■ Problème posé a
D'après l'extrait sur la décision de la Commission concernant France Télécom, dans quel délai maximal après la notification de la décision la République française doit-elle remplir la condition fixée ?

■ Extrait à lire

******************************

18 Partant, la Commission a établi que, pour satisfaire au critère de conformité avec l’intérêt commun prévu à l’article 107, paragraphe 3, TFUE, la compatibilité avec le marché intérieur de l’aide en cause requérait que la contribution employeur à caractère libératoire à verser par France Télécom soit calculée et prélevée de manière à égaliser les niveaux de l’ensemble des charges sociales et fiscales obligatoires, assises sur les salaires, entre France Télécom et les autres entreprises du
secteur des télécommunications relevant du droit commun des prestations sociales, en prenant en compte aussi les risques non communs aux salariés de droit privé et aux fonctionnaires employés par France Télécom. Cette contribution devait être prélevée sur France Télécom à partir du jour où le montant de la contribution forfaitaire exceptionnelle, capitalisé au taux d’actualisation résultant de l’application de la communication de la Commission concernant la méthode de fixation des taux de
référence et d’actualisation (JO 1996, C 232, p. 10, ci-après la ‘communication sur les taux de référence’), aurait atteint le montant des contributions et charges que France Télécom aurait dû payer au titre de l’article 30 de la loi de 1990.

19 Le dispositif de la décision [litigieuse] est libellé comme suit:

‘Article premier

L’aide d’État résultant de la réduction de la contrepartie à verser à l’État pour la liquidation et le service des pensions allouées, en application du code des pensions civiles et militaires de retraite, aux fonctionnaires de France Télécom en application de la [loi de 1996] modifiant la [loi de 1990] est compatible avec le marché intérieur, aux conditions prévues à l’article 2.

Article 2

La contribution employeur à caractère libératoire, due par France Télécom au titre de l’article 30, point c), de la [loi de 1990], est calculée et prélevée de manière à égaliser les niveaux de l’ensemble des charges sociales et fiscales obligatoires assises sur les salaires entre France Télécom et les autres entreprises du secteur des télécommunications relevant du droit commun des prestations sociales.

Pour remplir cette condition, au plus tard dans les sept mois suivant la notification de la présente décision, la République française:

a) modifie l’article 30 de la [loi de 1990] et les textes réglementaires ou autres pris pour son application de sorte que l’assiette de calcul et le prélèvement de la contribution employeur à caractère libératoire, due par France Télécom, ne soient pas limités aux seuls risques communs aux salariés de droit privé et aux fonctionnaires de l’État mais incluent également les risques non communs;

b) prélève sur France Télécom, à partir du jour où les montants de la contribution exceptionnelle instaurée par la [loi de 1996] capitalisés au taux d’actualisation résultant de l’application de la [communication sur les taux de référence] applicable en l’espèce égalent le montant des contributions et charges que France Télécom aurait continué de payer au titre de l’article 30 de la [loi de 1990] dans sa rédaction initiale, une contribution employeur à caractère libératoire calculée selon les
modalités précisées au point a), en prenant en considération les risques communs et non communs aux salariés de droit privé et aux fonctionnaires de l’État.’»

******************************

Enregistrements de données
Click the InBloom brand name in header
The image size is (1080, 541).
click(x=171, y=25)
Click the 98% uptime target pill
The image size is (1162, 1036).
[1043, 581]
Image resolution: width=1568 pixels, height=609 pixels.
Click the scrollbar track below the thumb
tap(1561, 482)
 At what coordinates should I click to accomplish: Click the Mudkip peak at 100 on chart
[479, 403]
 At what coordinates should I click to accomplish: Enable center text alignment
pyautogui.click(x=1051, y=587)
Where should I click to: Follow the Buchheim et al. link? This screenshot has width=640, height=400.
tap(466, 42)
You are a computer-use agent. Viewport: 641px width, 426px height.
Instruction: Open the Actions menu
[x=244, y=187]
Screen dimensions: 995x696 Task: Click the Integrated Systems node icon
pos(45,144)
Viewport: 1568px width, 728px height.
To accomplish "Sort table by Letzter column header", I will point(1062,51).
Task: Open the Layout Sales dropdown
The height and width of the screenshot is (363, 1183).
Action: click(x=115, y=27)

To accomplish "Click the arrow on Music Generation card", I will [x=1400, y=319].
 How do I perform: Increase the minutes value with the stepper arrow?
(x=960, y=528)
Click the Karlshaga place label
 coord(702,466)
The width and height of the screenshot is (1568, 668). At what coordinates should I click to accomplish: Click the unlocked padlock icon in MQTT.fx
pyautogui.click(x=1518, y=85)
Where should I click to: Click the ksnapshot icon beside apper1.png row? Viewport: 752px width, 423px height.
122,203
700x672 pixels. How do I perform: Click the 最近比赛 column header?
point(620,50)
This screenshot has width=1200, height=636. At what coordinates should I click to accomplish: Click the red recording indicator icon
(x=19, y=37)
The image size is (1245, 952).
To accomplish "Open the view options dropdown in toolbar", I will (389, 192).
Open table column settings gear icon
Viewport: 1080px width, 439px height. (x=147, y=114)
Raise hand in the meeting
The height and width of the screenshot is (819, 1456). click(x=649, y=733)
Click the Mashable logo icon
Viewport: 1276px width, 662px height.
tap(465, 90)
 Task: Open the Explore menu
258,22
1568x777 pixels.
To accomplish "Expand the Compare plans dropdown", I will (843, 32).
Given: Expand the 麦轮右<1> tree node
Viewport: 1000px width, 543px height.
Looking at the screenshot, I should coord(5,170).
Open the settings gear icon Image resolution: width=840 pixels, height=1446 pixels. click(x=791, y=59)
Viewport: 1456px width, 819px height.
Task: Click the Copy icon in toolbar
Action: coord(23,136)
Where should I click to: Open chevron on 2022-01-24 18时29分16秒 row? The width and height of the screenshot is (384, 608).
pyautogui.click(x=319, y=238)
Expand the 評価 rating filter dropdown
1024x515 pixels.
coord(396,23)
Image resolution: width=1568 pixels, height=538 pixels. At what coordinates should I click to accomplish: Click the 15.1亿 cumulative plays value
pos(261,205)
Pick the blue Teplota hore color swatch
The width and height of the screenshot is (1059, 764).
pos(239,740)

******************************

■ Problème posé b
Réécris en liste numérotée les lignes des enregistrements qui vont de la ligne contenant « How do I perform: Increase » jusqu'à la ligne contenant « Viewport: 1080px width, 439px », ces deux lignes comprises, sans les lignes vides.

■ Réponse rédigée a
Au plus tard dans les sept mois suivant la notification de la décision.

■ Réponse rédigée b
1.  How do I perform: Increase the minutes value with the stepper arrow?
2. (x=960, y=528)
3. Click the Karlshaga place label
4.  coord(702,466)
5. The width and height of the screenshot is (1568, 668). At what coordinates should I click to accomplish: Click the unlocked padlock icon in MQTT.fx
6. pyautogui.click(x=1518, y=85)
7. Where should I click to: Click the ksnapshot icon beside apper1.png row? Viewport: 752px width, 423px height.
8. 122,203
9. 700x672 pixels. How do I perform: Click the 最近比赛 column header?
10. point(620,50)
11. This screenshot has width=1200, height=636. At what coordinates should I click to accomplish: Click the red recording indicator icon
12. (x=19, y=37)
13. The image size is (1245, 952).
14. To accomplish "Open the view options dropdown in toolbar", I will (389, 192).
15. Open table column settings gear icon
16. Viewport: 1080px width, 439px height. (x=147, y=114)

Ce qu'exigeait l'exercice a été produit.